Five years later I learned for the first time that Bahá'u'lláh, the Blessed Beauty, was but five feet tall, and wore the kind of slippers I had grasped in my two hands. I viewed a photograph of Him, and knew the experience to be of Him and to be very real and true. I read in "The Story of Bahá'u'lláh" the detailed account of historical events that took place in the Spring of 1863 in Baghdad, in the Ridvan Garden on an island in the Tigris River.
Years later, after I had experienced something called Inner Spirit Therapy, I came to understand that the dream was a memory of the night I made my Declaration as a Bahá'í when I was 21 years old. I was led to the idea that my spirit, and the spirit of every newly-declared believer, was present in the great tent when Bahá'u'lláh made His public Declaration. This makes perfect sense to me, and why not? `Abdu'l-Bahá says that our spirits can wander out of time and place as we sleep. The book described how the believers gathered each morning in Bahá'u'lláh's tent where, “in the center, freshly picked roses were heaped so high that the friends could not see one another over the mound. The fragrance sweetened their morning tea....”
An additional note about my experience: On the night I made my Declaration as described above, I fell asleep around 12:30 a.m. lying flat on my stomach, both arms stretched up and over my head, cradling my pillow. I didn't wake up or move an inch for 8 hours. When I woke up, it was very difficult to sit up on the side of my bed - my arms were asleep - completely dead, with no sensation at all, and I was unable to move either arm for about 5 minutes. I had a now-familiar sensation - as if I had been "not there." Usually, I retain a sense of myself during sleep - a normal sense of continuing to exist.

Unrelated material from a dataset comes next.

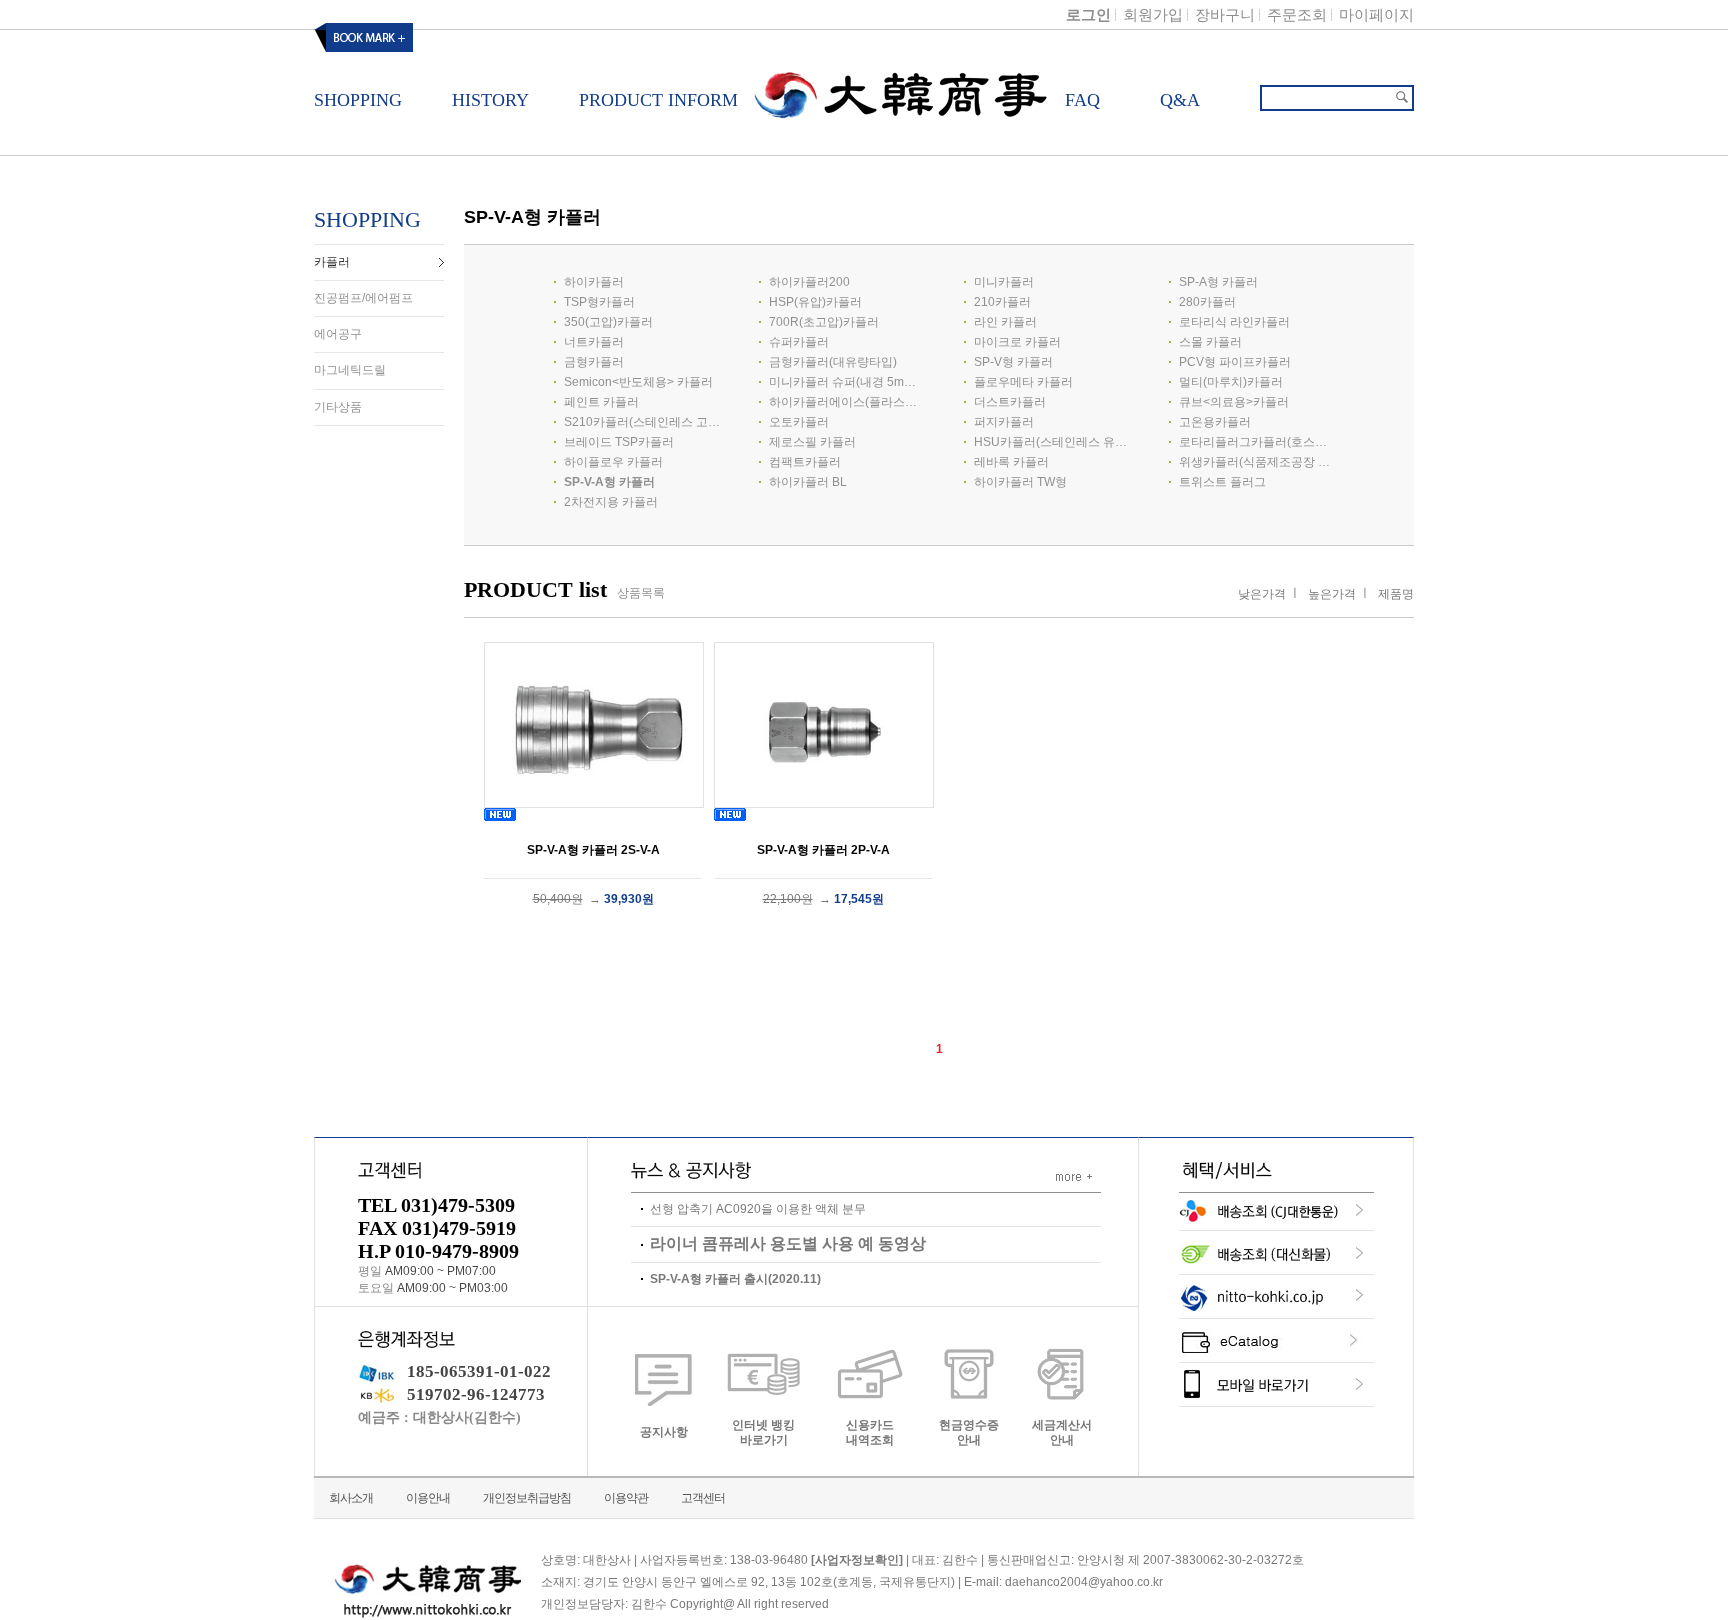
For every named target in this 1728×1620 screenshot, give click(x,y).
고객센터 (703, 1498)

On that night my sense of continuing to exist in my body, the memory of continuity of self, disappeared for 8 hours. It would be many years before I felt that sensation again, and it happened during my first major surgery under anesthesia -- the knowledge and memory of "being" before the surgery, and then "not being" while under anesthesia, and then "being" again when I woke up afterward. It also happened during my true NDE in 2002.